Baseballkappe und Sonnenbrille legt Suder, die bis vor einem Jahr in Frankreich gelebt hatte, später ab. Die zierliche Frau ist dunkel gekleidet, trägt ein rosa gemustertes Tuch um den Hals und hat die grauen Haare im Nacken zum Knoten gebunden. Sie wirkt ruhig, gelassen und selbstbewusst. Ihr Freund Christian Gauger, 71, sitzt dagegen zusammengesunken auf der Bank vor ihr, sehr blass, die Wangen eingefallen.

Die beiden Angeklagten sollen den Revolutionären Zellen (RZ) angehört haben, einer linksextremistischen Terrorgruppe, die vor allem in den 1970er- und 80er-Jahren mit zahlreichen Anschlägen Angst und Schrecken verbreitete. Doch die mutmaßliche Mitgliedschaft Suders in den RZ spielt in dem Prozess nur noch indirekt eine Rolle. Sie ist verjährt - anders als der Mordvorwurf.

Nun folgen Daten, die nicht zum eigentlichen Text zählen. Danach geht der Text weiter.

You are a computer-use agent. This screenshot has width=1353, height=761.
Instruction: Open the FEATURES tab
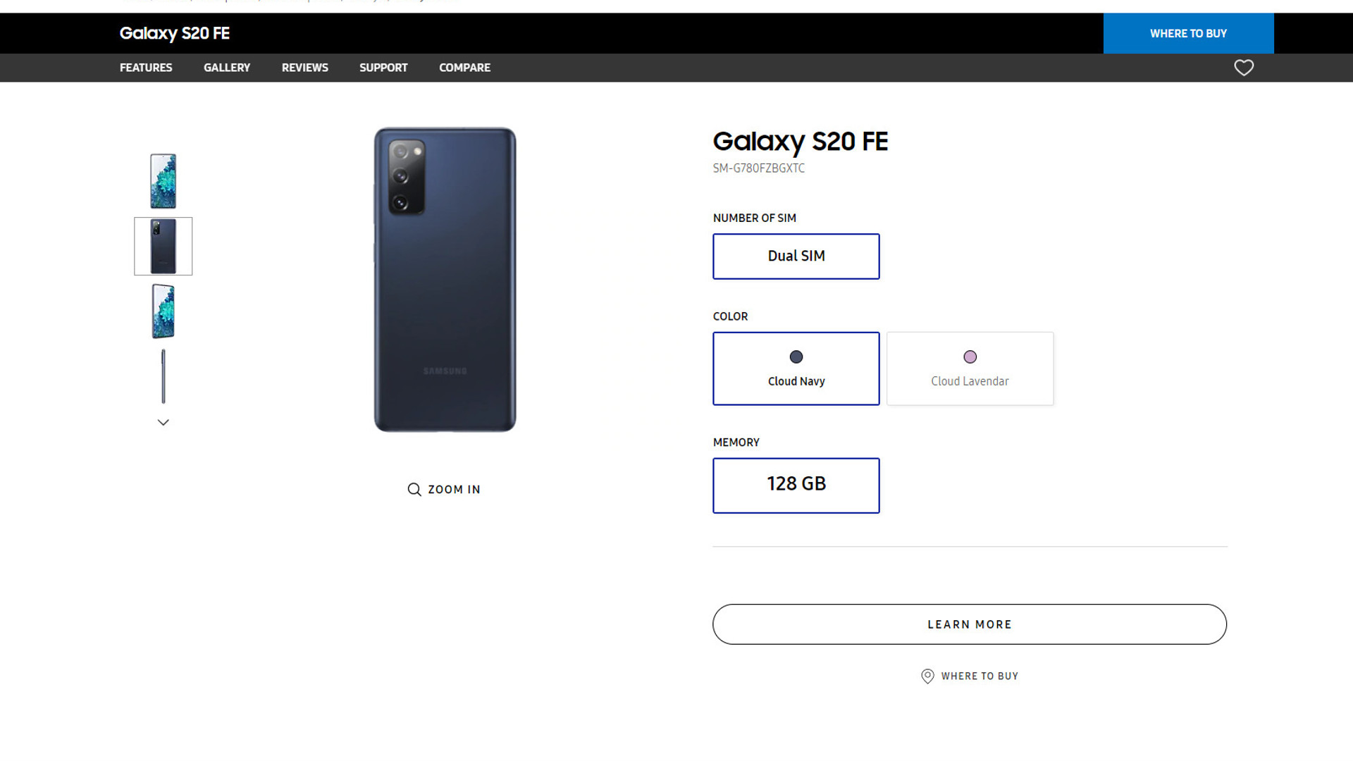tap(146, 67)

Vor fast 40 Jahren soll Suder den Überfall auf die Konferenz der Erdöl exportierenden Staaten (Opec) in Wien unter dem Kommando des Venezolaners Ilich Ramirez Sanchez alias Carlos entscheidend mit vorbereitet haben. Im Frankfurter Stadtwald, so die Staatsanwaltschaft, habe Suder sich konspirativ mit Hans-Joachim Klein getroffen und ihn als Attentäter gewonnen. Zudem habe sie Waffen und Sprengstoff beschafft. Gauger ist hingegen nicht wegen des Opec-Attentats angeklagt.

Tatsächlich war Hans-Joachim Klein an dem Überfall mit drei Toten am 21. Dezember 1975 beteiligt und wurde dabei selbst durch einen Schuss verletzt. Er wurde 2001 zu neun Jahren Haft verurteilt und 2009 begnadigt. Klein profitierte dabei von der Kronzeugenregelung, nachdem er Hinweise auf Suder gegeben hatte. Obwohl diese an dem Überfall in Wien gar nicht beteiligt war, sei sie doch mitverantwortlich für die drei Toten, argumentiert die Staatsanwaltschaft.

Gesagt hat Suder am ersten Prozesstag nichts. Noch bevor die Anklage verlesen werden konnte, stellten ihre Anwälte Befangenheitsanträge gegen das Gericht. Suder freute sich sichtlich über die Begrüßung der Sympathisanten, die vor dem Gerichtsgebäude Transparente mit Aufschriften wie "Freiheit für Sonja und Christian" hochgehalten hatten. Ihren Gefährten, mit dem sie jahrzehntelang in Frankreich gelebt hatte, herzte und küsste sie im Gerichtssaal. Beide müssen sich wegen diverser Sprengstoffanschläge Ende der 70er-Jahre verantworten.

Nach juristischem Tauziehen hatte Frankreich das Seniorenpaar vor einem Jahr ausgeliefert. Seitdem ist Suder Hessens älteste Untersuchungsgefangene. An ihrem 80. Geburtstag im Januar ist der Prozess vermutlich noch nicht zu Ende. Wegen Gaugers angeschlagener Gesundheit sind die Verhandlungen kurz. Vorerst sind bis Ende März Termine angesetzt.